Beginning with the line where "Task: Open portal settings gear" appears, repeat every remaining line of the entries exactly, the last line included.

|---|

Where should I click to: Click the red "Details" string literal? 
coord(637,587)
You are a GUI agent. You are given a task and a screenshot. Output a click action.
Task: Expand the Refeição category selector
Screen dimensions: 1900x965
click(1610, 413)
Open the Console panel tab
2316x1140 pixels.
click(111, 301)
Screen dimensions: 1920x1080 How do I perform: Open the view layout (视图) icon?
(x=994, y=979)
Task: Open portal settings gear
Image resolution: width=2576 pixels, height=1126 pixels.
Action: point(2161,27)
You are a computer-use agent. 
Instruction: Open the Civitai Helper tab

|---|

## Answer section
Task: Open portal settings gear
Image resolution: width=2576 pixels, height=1126 pixels.
Action: point(2161,27)
You are a computer-use agent. 
Instruction: Open the Civitai Helper tab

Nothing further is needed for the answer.